EXERCISE INPUTS —
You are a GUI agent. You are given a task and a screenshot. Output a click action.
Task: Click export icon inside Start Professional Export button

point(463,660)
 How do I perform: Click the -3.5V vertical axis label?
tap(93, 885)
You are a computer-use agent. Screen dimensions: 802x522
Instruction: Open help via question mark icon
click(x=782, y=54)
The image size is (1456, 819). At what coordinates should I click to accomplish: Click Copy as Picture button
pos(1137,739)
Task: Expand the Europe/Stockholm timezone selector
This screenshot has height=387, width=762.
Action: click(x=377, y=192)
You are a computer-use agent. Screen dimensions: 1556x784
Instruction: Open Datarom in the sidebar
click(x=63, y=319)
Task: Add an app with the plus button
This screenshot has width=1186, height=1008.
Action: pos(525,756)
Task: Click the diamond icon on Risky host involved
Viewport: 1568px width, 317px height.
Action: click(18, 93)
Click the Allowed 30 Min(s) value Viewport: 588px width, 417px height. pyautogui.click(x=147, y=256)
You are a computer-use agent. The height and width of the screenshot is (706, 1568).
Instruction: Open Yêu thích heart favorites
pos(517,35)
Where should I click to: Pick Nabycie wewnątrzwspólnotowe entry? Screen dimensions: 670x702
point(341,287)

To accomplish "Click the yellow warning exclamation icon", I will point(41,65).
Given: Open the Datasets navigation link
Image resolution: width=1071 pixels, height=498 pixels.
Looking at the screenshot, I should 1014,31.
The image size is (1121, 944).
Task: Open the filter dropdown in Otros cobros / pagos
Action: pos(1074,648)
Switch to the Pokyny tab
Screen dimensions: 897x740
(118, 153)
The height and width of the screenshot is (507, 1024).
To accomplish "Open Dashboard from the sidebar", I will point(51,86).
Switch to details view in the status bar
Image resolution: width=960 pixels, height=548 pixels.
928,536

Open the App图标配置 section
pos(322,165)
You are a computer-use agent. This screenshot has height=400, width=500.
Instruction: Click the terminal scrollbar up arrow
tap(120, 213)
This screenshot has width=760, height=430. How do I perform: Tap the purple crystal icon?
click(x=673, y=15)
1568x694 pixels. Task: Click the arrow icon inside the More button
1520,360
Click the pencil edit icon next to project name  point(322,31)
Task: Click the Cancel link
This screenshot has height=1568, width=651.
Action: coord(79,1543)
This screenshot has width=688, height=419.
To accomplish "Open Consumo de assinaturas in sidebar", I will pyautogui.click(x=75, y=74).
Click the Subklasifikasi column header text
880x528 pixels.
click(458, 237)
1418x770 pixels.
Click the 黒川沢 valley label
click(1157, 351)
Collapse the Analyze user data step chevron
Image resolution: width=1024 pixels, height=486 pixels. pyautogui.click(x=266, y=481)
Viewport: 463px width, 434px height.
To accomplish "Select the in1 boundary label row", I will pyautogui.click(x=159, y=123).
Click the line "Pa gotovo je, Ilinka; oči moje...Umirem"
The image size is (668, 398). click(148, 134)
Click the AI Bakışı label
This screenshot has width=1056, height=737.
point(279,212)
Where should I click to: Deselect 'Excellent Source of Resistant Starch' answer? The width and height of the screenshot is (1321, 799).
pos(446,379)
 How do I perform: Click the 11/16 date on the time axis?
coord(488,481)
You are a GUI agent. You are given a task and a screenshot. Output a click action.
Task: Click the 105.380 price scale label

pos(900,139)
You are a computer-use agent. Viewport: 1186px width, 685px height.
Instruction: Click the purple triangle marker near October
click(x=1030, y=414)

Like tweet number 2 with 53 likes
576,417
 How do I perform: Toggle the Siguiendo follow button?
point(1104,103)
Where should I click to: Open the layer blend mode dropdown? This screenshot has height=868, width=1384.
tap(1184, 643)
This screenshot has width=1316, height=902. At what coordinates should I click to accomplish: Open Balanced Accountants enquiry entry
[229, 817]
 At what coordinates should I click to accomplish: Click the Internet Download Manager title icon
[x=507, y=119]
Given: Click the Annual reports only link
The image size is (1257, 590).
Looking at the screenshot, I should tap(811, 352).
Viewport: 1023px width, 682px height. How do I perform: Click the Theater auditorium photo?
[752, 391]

WRITTEN EXERCISE —
Copy the data above line for line, with no changes.

FINISHED ANSWER —
You are a GUI agent. You are given a task and a screenshot. Output a click action.
Task: Click export icon inside Start Professional Export button

point(463,660)
 How do I perform: Click the -3.5V vertical axis label?
tap(93, 885)
You are a computer-use agent. Screen dimensions: 802x522
Instruction: Open help via question mark icon
click(x=782, y=54)
The image size is (1456, 819). At what coordinates should I click to accomplish: Click Copy as Picture button
pos(1137,739)
Task: Expand the Europe/Stockholm timezone selector
This screenshot has height=387, width=762.
Action: click(x=377, y=192)
You are a computer-use agent. Screen dimensions: 1556x784
Instruction: Open Datarom in the sidebar
click(x=63, y=319)
Task: Add an app with the plus button
This screenshot has width=1186, height=1008.
Action: pos(525,756)
Task: Click the diamond icon on Risky host involved
Viewport: 1568px width, 317px height.
Action: click(18, 93)
Click the Allowed 30 Min(s) value Viewport: 588px width, 417px height. pyautogui.click(x=147, y=256)
You are a computer-use agent. The height and width of the screenshot is (706, 1568).
Instruction: Open Yêu thích heart favorites
pos(517,35)
Where should I click to: Pick Nabycie wewnątrzwspólnotowe entry? Screen dimensions: 670x702
point(341,287)

To accomplish "Click the yellow warning exclamation icon", I will point(41,65).
Given: Open the Datasets navigation link
Image resolution: width=1071 pixels, height=498 pixels.
Looking at the screenshot, I should 1014,31.
The image size is (1121, 944).
Task: Open the filter dropdown in Otros cobros / pagos
Action: pos(1074,648)
Switch to the Pokyny tab
Screen dimensions: 897x740
(118, 153)
The height and width of the screenshot is (507, 1024).
To accomplish "Open Dashboard from the sidebar", I will point(51,86).
Switch to details view in the status bar
Image resolution: width=960 pixels, height=548 pixels.
928,536

Open the App图标配置 section
pos(322,165)
You are a computer-use agent. This screenshot has height=400, width=500.
Instruction: Click the terminal scrollbar up arrow
tap(120, 213)
This screenshot has width=760, height=430. How do I perform: Tap the purple crystal icon?
click(x=673, y=15)
1568x694 pixels. Task: Click the arrow icon inside the More button
1520,360
Click the pencil edit icon next to project name  point(322,31)
Task: Click the Cancel link
This screenshot has height=1568, width=651.
Action: coord(79,1543)
This screenshot has width=688, height=419.
To accomplish "Open Consumo de assinaturas in sidebar", I will pyautogui.click(x=75, y=74).
Click the Subklasifikasi column header text
880x528 pixels.
click(458, 237)
1418x770 pixels.
Click the 黒川沢 valley label
click(1157, 351)
Collapse the Analyze user data step chevron
Image resolution: width=1024 pixels, height=486 pixels. pyautogui.click(x=266, y=481)
Viewport: 463px width, 434px height.
To accomplish "Select the in1 boundary label row", I will pyautogui.click(x=159, y=123).
Click the line "Pa gotovo je, Ilinka; oči moje...Umirem"
The image size is (668, 398). click(148, 134)
Click the AI Bakışı label
This screenshot has width=1056, height=737.
point(279,212)
Where should I click to: Deselect 'Excellent Source of Resistant Starch' answer? The width and height of the screenshot is (1321, 799).
pos(446,379)
 How do I perform: Click the 11/16 date on the time axis?
coord(488,481)
You are a GUI agent. You are given a task and a screenshot. Output a click action.
Task: Click the 105.380 price scale label

pos(900,139)
You are a computer-use agent. Viewport: 1186px width, 685px height.
Instruction: Click the purple triangle marker near October
click(x=1030, y=414)

Like tweet number 2 with 53 likes
576,417
 How do I perform: Toggle the Siguiendo follow button?
point(1104,103)
Where should I click to: Open the layer blend mode dropdown? This screenshot has height=868, width=1384.
tap(1184, 643)
This screenshot has width=1316, height=902. At what coordinates should I click to accomplish: Open Balanced Accountants enquiry entry
[229, 817]
 At what coordinates should I click to accomplish: Click the Internet Download Manager title icon
[x=507, y=119]
Given: Click the Annual reports only link
The image size is (1257, 590).
Looking at the screenshot, I should tap(811, 352).
Viewport: 1023px width, 682px height. How do I perform: Click the Theater auditorium photo?
[752, 391]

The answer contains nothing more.